EXERCISE REQUIREMENTS:
The listing below should be written out exactly; please include all of it.

EXTRACTED INFORMATION:
==*==
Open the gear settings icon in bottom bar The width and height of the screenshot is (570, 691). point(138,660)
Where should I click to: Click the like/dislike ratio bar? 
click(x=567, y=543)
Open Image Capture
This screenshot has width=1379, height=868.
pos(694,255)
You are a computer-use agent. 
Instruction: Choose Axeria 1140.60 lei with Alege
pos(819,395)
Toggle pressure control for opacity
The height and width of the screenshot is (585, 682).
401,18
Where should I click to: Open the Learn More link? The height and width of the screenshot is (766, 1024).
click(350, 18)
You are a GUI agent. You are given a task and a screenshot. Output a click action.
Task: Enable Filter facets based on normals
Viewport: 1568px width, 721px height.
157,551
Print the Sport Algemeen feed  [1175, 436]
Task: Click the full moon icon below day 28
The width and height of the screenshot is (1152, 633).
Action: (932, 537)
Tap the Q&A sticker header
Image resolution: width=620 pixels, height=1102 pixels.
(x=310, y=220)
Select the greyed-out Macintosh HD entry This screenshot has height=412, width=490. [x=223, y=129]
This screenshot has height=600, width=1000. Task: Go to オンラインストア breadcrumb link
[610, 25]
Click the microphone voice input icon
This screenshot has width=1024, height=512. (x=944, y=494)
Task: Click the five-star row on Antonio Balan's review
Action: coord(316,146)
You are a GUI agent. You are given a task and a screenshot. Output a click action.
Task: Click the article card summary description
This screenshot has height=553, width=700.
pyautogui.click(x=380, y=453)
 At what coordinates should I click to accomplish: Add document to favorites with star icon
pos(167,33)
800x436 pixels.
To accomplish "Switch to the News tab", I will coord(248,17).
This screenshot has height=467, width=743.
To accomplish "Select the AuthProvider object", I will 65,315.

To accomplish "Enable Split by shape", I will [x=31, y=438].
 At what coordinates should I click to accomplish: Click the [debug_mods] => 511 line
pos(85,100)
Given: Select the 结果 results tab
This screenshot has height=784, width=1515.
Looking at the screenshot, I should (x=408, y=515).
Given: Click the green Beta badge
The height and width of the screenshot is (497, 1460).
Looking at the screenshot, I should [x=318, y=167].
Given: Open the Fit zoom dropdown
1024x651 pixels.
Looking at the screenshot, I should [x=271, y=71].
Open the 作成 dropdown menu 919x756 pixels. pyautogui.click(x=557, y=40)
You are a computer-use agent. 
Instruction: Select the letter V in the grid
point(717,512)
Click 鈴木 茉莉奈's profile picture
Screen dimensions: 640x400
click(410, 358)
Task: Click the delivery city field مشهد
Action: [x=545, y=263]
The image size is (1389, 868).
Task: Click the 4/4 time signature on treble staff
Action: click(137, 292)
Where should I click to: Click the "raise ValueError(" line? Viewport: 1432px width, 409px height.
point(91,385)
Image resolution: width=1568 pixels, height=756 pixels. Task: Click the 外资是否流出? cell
==*==
OUTPUT FOR THIS TASK:
Open the gear settings icon in bottom bar The width and height of the screenshot is (570, 691). point(138,660)
Where should I click to: Click the like/dislike ratio bar? 
click(x=567, y=543)
Open Image Capture
This screenshot has width=1379, height=868.
pos(694,255)
You are a computer-use agent. 
Instruction: Choose Axeria 1140.60 lei with Alege
pos(819,395)
Toggle pressure control for opacity
The height and width of the screenshot is (585, 682).
401,18
Where should I click to: Open the Learn More link? The height and width of the screenshot is (766, 1024).
click(350, 18)
You are a GUI agent. You are given a task and a screenshot. Output a click action.
Task: Enable Filter facets based on normals
Viewport: 1568px width, 721px height.
157,551
Print the Sport Algemeen feed  [1175, 436]
Task: Click the full moon icon below day 28
The width and height of the screenshot is (1152, 633).
Action: (932, 537)
Tap the Q&A sticker header
Image resolution: width=620 pixels, height=1102 pixels.
(x=310, y=220)
Select the greyed-out Macintosh HD entry This screenshot has height=412, width=490. [x=223, y=129]
This screenshot has height=600, width=1000. Task: Go to オンラインストア breadcrumb link
[610, 25]
Click the microphone voice input icon
This screenshot has width=1024, height=512. (x=944, y=494)
Task: Click the five-star row on Antonio Balan's review
Action: coord(316,146)
You are a GUI agent. You are given a task and a screenshot. Output a click action.
Task: Click the article card summary description
This screenshot has height=553, width=700.
pyautogui.click(x=380, y=453)
 At what coordinates should I click to accomplish: Add document to favorites with star icon
pos(167,33)
800x436 pixels.
To accomplish "Switch to the News tab", I will coord(248,17).
This screenshot has height=467, width=743.
To accomplish "Select the AuthProvider object", I will 65,315.

To accomplish "Enable Split by shape", I will [x=31, y=438].
 At what coordinates should I click to accomplish: Click the [debug_mods] => 511 line
pos(85,100)
Given: Select the 结果 results tab
This screenshot has height=784, width=1515.
Looking at the screenshot, I should (x=408, y=515).
Given: Click the green Beta badge
The height and width of the screenshot is (497, 1460).
Looking at the screenshot, I should [x=318, y=167].
Given: Open the Fit zoom dropdown
1024x651 pixels.
Looking at the screenshot, I should [x=271, y=71].
Open the 作成 dropdown menu 919x756 pixels. pyautogui.click(x=557, y=40)
You are a computer-use agent. 
Instruction: Select the letter V in the grid
point(717,512)
Click 鈴木 茉莉奈's profile picture
Screen dimensions: 640x400
click(410, 358)
Task: Click the delivery city field مشهد
Action: [x=545, y=263]
The image size is (1389, 868).
Task: Click the 4/4 time signature on treble staff
Action: click(137, 292)
Where should I click to: Click the "raise ValueError(" line? Viewport: 1432px width, 409px height.
point(91,385)
Image resolution: width=1568 pixels, height=756 pixels. Task: Click the 外资是否流出? cell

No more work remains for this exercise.